Texte intégral
TRIBUNAL
JUDICIAIRE
DE PARIS [1]
[1] Copie conforme délivrée
le :
à : Monsieur [Z] [B]
Copie exécutoire délivrée
le :
à : Maître Fabrice POMMIER
Pôle civil de proximité
■
PCP JCP ACR référé
N° RG 23/08518 - N° Portalis 352J-W-B7H-C3GJJ
N° MINUTE :
6/2024
ORDONNANCE DE REFERE
rendue le 07 mai 2024
DEMANDERESSE
ELOGIE-SIEMP
Société Anonyme dont le siège social est situé [Adresse 3]
représentée par l’association AMIGUES AUBERTY JOUARY POMMIER en la personne de Maître Fabrice POMMIER,avocat au barreau de PARIS,vestiaire J114
DÉFENDEUR
Monsieur [Z] [B]
demeurant [Adresse 1]
[Localité 2]
comparant en personne
COMPOSITION DU TRIBUNAL
Eloïse CLARAC, Juge des contentieux de la protection
assistée de Christopher LEPAGE, Greffier,
DATE DES DÉBATS
Audience publique du 30 janvier 2024
ORDONNANCE
contradictoire et en premier ressort prononcée par mise à disposition le 07 mai 2024 par Eloïse CLARAC, Juge, assistée de Christopher LEPAGE, Greffier
Décision du 07 mai 2024
PCP JCP ACR référé - N° RG 23/08518 - N° Portalis 352J-W-B7H-C3GJJ
EXPOSÉ DES FAITS ET DE LA PROCÉDURE
Par acte sous seing privé à effet au 25 mai 2007, la Société Anonyme d’Economie Mixte Immobilière Interdépartementale de la Région Parisienne, aux droits de laquelle vient la SA ELOGIE-SIEMP, a consenti un bail d’habitation à M. [Z] [B] sur des locaux situés au [Adresse 1] à [Localité 4], moyennant le paiement d’un loyer mensuel de 235,33 euros et d’une provision pour charges de 113,43 euros.
Par acte de commissaire de justice du 22 juin 2023, le bailleur a fait délivrer au locataire un commandement de payer la somme principale de 2813,52 euros au titre de l'arriéré locatif, visant la clause résolutoire prévue dans le contrat.
La commission de coordination des actions prévention des expulsions locatives a été informée de la situation de M. [Z] [B] le 23 juin 2023.

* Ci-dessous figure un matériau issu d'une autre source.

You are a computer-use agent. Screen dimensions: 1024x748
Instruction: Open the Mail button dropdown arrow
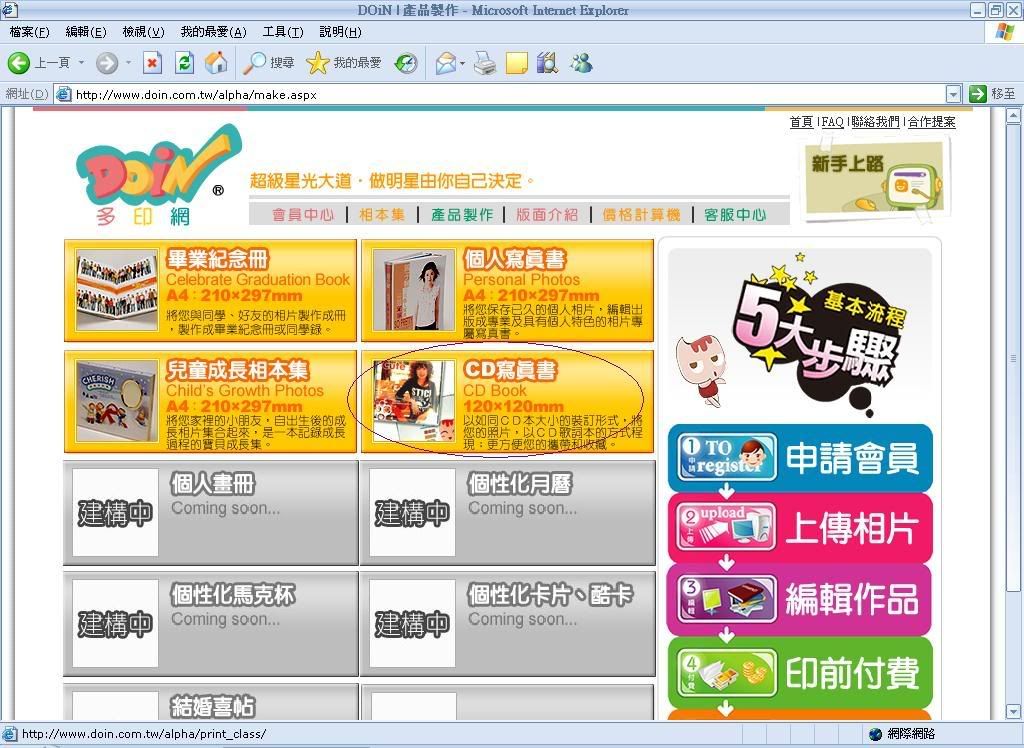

Par assignation du 9 octobre 2023, la SA ELOGIE-SIEMP a ensuite saisi le juge des contentieux de la protection du tribunal judiciaire de Paris en référé pour faire constater l’acquisition de la clause résolutoire, être autorisé à faire procéder à l’expulsion de M. [Z] [B], statuer sur le sort des meubles et obtenir sa condamnation au paiement des sommes suivantes :
-une indemnité mensuelle d’occupation d’un montant égal à celui du loyer et des charges, à compter de la résiliation du bail et jusqu’à libération des lieux,
-2833,93 euros à titre de provision sur l’arriéré locatif arrêté au 15 septembre 2023 (terme d’août 2023 inclus), avec intérêts au taux légal à compter du commandement de payer,
-800 euros sur le fondement de l’article 700 du code de procédure civile, outre les entiers dépens.
L’assignation a été notifiée au représentant de l’État dans le département le 10 octobre 2023, et un diagnostic social et financier a été réalisé. Ses conclusions ont été reçues au greffe avant l’audience, à laquelle il en a été donné lecture.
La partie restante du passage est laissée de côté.